Cleverley thinks a more likely scenario is a "regression to the mean." Organizations tend to self-correct over time. The big, rich hospitals will grow lackadaisical, and their performance will decline. Meanwhile, some small struggling hospitals will get their acts together and somehow boost profits.
That said, "I do think you will see an increase in the number of hospitals that file for bankruptcy within a couple of years," Cleverley adds.
But don't forget that the ultimate determinant of hospital success or failure lies with management, Cleverley says. "You can make a bad situation a whole lot better, and maintain a superior position if you pay attention to the basics."
An analysis by Baltimore-based HCIA squares with Cleverley's prediction. Kenneth Sypal, a HCIA senior analyst, looked at recent operating results of non-elite hospitals in Chicago at MODERN HEALTHCARE's request. Taken as a whole, the 16 community hospitals of fewer than 250 beds "are not getting crushed relative to the nation," Sypal finds. "They're kind of flat, a slight downward trend from 1995 to 1998."
In 1998, however, Northwestern Memorial started to see its profitability decline, Sypal reports, to $2,693 net income per adjusted staffed bed from $2,820 in 1997. For the 16 community hospitals, net income per bed rose, to $295 per bed from $270 per bed in the previous year. Their cash-flow margins, though, decreased in percentage terms. (The 1998 cost reports are not yet publicly available.)

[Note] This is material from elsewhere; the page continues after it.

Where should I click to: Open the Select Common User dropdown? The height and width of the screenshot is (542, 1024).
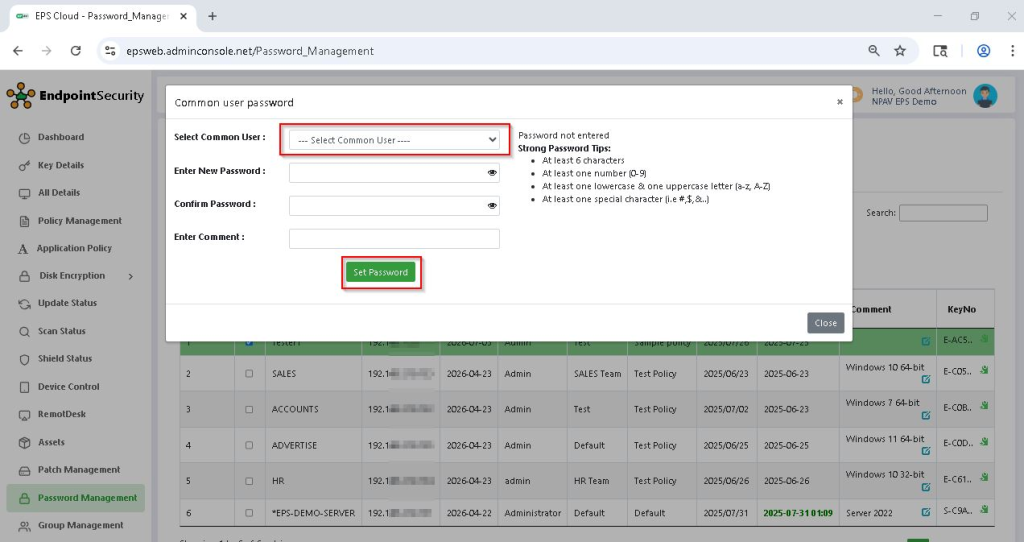[393, 140]
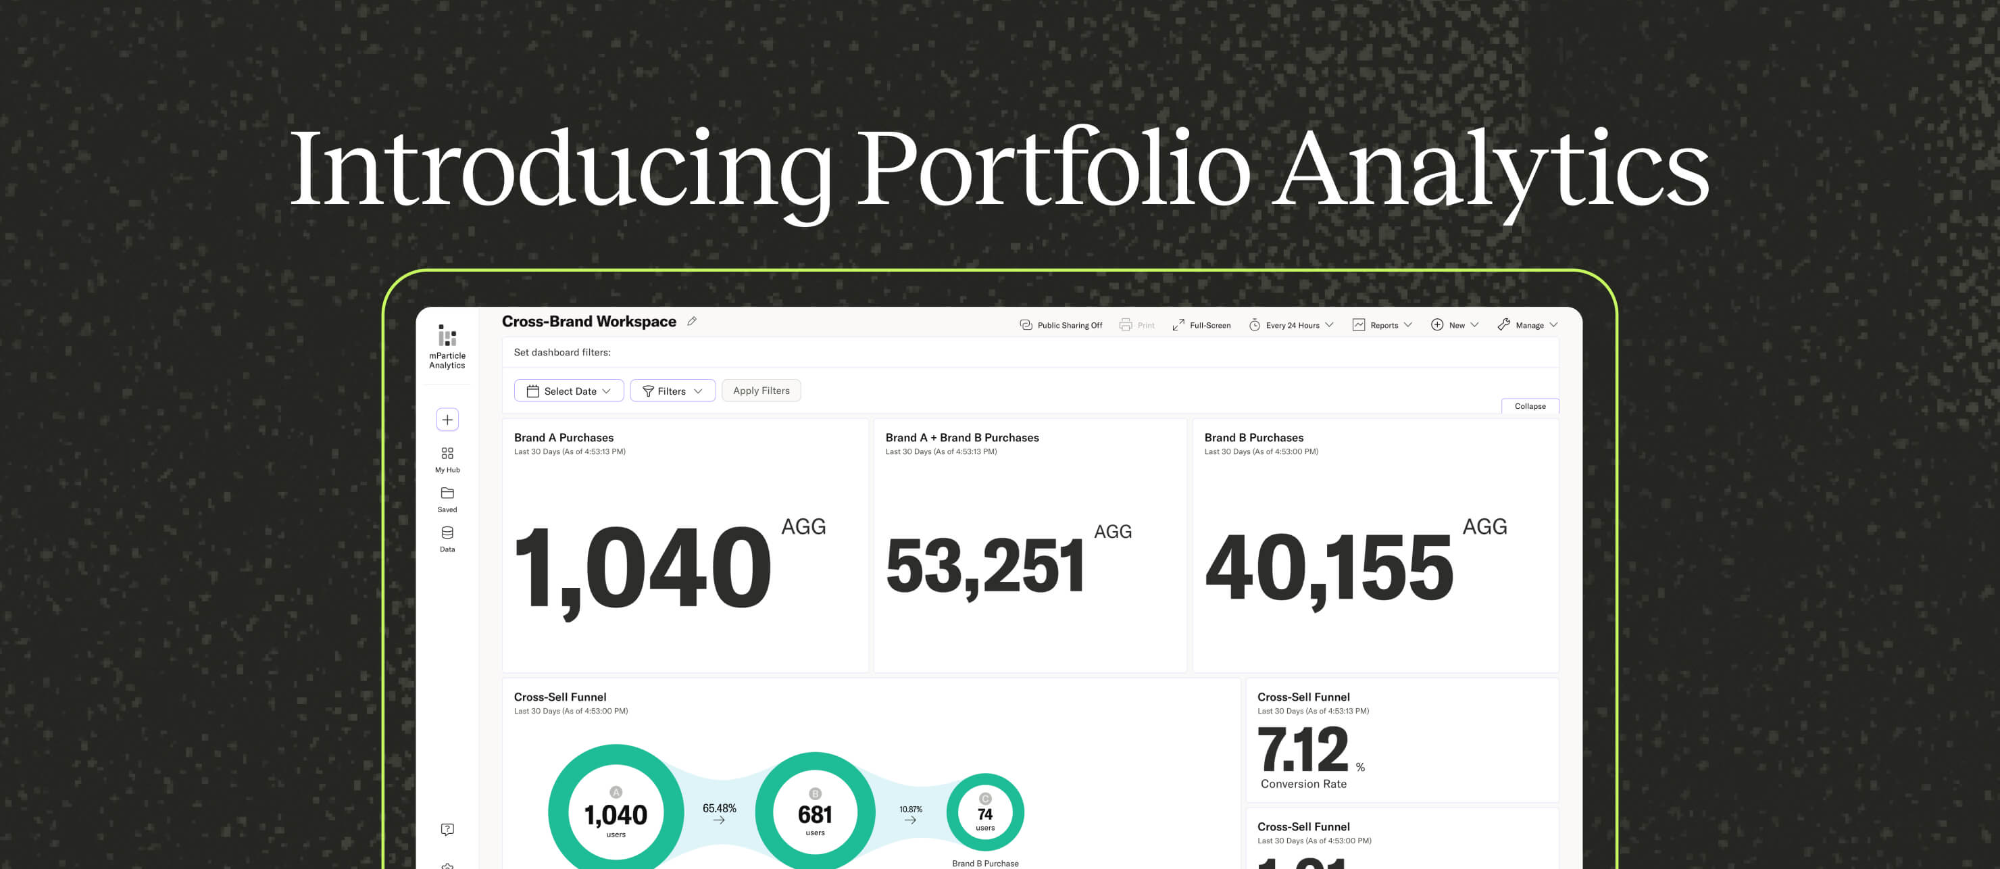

Yet there's a danger in taking 1997 and 1998 financial results as guides to the present, Ward says. The financial condition of hospitals is deteriorating so rapidly that "there may be some surprises for people" in the current fiscal year. It's not just the balanced-budget law but increases in receivables and rising denials from insurers that are hitting hospital bottom lines.
If Congress is relying on data from 1997 to make decisions on Medicare reimbursements during the next five years, it may be getting a false reading, he says.
Ward suggests that the widening gulf between the haves and have-nots is already an outdated concept. Financial returns from the second half of 1998 and the beginning of 1999 show declining profits for everybody, so the gap is not widening but narrowing.
Jordan Melick, a hospital credit analyst with Fitch IBCA in New York, says the declines in operating results are attributable not just to downward pressure from Medicare and managed-care payers. Hospital-owned physicians practices are continuing to generate much larger losses than predicted. And bad-debt expenses are rising, in some cases because of changes in state programs, he says.
Ward also reminds hospital financial managers that the smallest reductions in Medicare payments occurred in the first year of the balanced-budget law. The subtractions increase in each of the succeeding four years of the act.
But there's still another reason nobody should count out the marginal low performers just yet, says Jean Chenoweth, a vice president at HCIA: "Hospitals have been known to survive forever on virtually nothing."